* **TASK STATEMENT**:
Even if a line seems odd, print it as it is, and include every record.

* **RECORDS FOR THIS TASK**:
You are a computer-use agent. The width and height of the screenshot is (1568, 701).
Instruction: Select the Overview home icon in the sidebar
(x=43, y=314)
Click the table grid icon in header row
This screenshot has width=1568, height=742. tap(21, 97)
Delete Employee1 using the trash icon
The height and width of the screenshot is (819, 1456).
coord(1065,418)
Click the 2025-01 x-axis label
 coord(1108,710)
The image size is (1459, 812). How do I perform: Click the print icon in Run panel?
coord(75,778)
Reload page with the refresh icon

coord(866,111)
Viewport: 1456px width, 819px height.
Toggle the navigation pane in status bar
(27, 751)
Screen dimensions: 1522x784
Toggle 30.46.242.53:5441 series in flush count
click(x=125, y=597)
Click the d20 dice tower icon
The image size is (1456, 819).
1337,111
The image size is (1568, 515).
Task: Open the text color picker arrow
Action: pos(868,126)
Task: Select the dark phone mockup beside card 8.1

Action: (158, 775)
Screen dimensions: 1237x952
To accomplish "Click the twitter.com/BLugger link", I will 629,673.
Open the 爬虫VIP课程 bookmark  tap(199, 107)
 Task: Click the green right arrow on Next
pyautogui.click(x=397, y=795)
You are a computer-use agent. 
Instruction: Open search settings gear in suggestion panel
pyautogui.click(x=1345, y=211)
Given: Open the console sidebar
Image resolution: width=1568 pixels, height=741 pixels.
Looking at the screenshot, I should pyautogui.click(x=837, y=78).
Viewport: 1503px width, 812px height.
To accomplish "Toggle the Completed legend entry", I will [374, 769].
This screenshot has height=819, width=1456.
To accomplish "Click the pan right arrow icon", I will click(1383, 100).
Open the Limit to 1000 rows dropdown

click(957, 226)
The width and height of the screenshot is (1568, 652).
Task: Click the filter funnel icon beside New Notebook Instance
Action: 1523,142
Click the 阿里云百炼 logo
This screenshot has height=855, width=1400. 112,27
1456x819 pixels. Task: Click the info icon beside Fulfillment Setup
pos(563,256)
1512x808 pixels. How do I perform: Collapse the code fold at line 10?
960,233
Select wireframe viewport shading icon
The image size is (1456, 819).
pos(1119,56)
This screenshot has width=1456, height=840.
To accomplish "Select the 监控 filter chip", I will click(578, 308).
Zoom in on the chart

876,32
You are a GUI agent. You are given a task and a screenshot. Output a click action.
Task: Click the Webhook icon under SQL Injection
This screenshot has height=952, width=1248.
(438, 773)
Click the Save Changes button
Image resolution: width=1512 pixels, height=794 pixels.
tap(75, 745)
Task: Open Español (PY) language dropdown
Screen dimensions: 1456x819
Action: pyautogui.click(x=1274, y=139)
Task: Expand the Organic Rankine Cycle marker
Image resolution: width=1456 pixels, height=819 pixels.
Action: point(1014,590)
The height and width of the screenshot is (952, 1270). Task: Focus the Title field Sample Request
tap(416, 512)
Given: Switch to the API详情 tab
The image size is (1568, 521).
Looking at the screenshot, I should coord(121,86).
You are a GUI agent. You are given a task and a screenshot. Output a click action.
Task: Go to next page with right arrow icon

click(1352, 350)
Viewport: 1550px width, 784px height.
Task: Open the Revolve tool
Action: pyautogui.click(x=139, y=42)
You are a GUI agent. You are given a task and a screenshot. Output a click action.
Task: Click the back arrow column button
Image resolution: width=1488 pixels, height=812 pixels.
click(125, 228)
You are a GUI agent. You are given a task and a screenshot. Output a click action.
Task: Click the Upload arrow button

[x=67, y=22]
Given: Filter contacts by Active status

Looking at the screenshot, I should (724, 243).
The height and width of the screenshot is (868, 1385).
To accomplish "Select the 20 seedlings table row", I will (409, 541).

* **SOLUTION TO THE EXERCISE**:
You are a computer-use agent. The width and height of the screenshot is (1568, 701).
Instruction: Select the Overview home icon in the sidebar
(x=43, y=314)
Click the table grid icon in header row
This screenshot has width=1568, height=742. tap(21, 97)
Delete Employee1 using the trash icon
The height and width of the screenshot is (819, 1456).
coord(1065,418)
Click the 2025-01 x-axis label
 coord(1108,710)
The image size is (1459, 812). How do I perform: Click the print icon in Run panel?
coord(75,778)
Reload page with the refresh icon

coord(866,111)
Viewport: 1456px width, 819px height.
Toggle the navigation pane in status bar
(27, 751)
Screen dimensions: 1522x784
Toggle 30.46.242.53:5441 series in flush count
click(x=125, y=597)
Click the d20 dice tower icon
The image size is (1456, 819).
1337,111
The image size is (1568, 515).
Task: Open the text color picker arrow
Action: pos(868,126)
Task: Select the dark phone mockup beside card 8.1

Action: (158, 775)
Screen dimensions: 1237x952
To accomplish "Click the twitter.com/BLugger link", I will 629,673.
Open the 爬虫VIP课程 bookmark  tap(199, 107)
 Task: Click the green right arrow on Next
pyautogui.click(x=397, y=795)
You are a computer-use agent. 
Instruction: Open search settings gear in suggestion panel
pyautogui.click(x=1345, y=211)
Given: Open the console sidebar
Image resolution: width=1568 pixels, height=741 pixels.
Looking at the screenshot, I should pyautogui.click(x=837, y=78).
Viewport: 1503px width, 812px height.
To accomplish "Toggle the Completed legend entry", I will [374, 769].
This screenshot has height=819, width=1456.
To accomplish "Click the pan right arrow icon", I will click(1383, 100).
Open the Limit to 1000 rows dropdown

click(957, 226)
The width and height of the screenshot is (1568, 652).
Task: Click the filter funnel icon beside New Notebook Instance
Action: 1523,142
Click the 阿里云百炼 logo
This screenshot has height=855, width=1400. 112,27
1456x819 pixels. Task: Click the info icon beside Fulfillment Setup
pos(563,256)
1512x808 pixels. How do I perform: Collapse the code fold at line 10?
960,233
Select wireframe viewport shading icon
The image size is (1456, 819).
pos(1119,56)
This screenshot has width=1456, height=840.
To accomplish "Select the 监控 filter chip", I will click(578, 308).
Zoom in on the chart

876,32
You are a GUI agent. You are given a task and a screenshot. Output a click action.
Task: Click the Webhook icon under SQL Injection
This screenshot has height=952, width=1248.
(438, 773)
Click the Save Changes button
Image resolution: width=1512 pixels, height=794 pixels.
tap(75, 745)
Task: Open Español (PY) language dropdown
Screen dimensions: 1456x819
Action: pyautogui.click(x=1274, y=139)
Task: Expand the Organic Rankine Cycle marker
Image resolution: width=1456 pixels, height=819 pixels.
Action: point(1014,590)
The height and width of the screenshot is (952, 1270). Task: Focus the Title field Sample Request
tap(416, 512)
Given: Switch to the API详情 tab
The image size is (1568, 521).
Looking at the screenshot, I should coord(121,86).
You are a GUI agent. You are given a task and a screenshot. Output a click action.
Task: Go to next page with right arrow icon

click(1352, 350)
Viewport: 1550px width, 784px height.
Task: Open the Revolve tool
Action: pyautogui.click(x=139, y=42)
You are a GUI agent. You are given a task and a screenshot. Output a click action.
Task: Click the back arrow column button
Image resolution: width=1488 pixels, height=812 pixels.
click(125, 228)
You are a GUI agent. You are given a task and a screenshot. Output a click action.
Task: Click the Upload arrow button

[x=67, y=22]
Given: Filter contacts by Active status

Looking at the screenshot, I should (724, 243).
The height and width of the screenshot is (868, 1385).
To accomplish "Select the 20 seedlings table row", I will (409, 541).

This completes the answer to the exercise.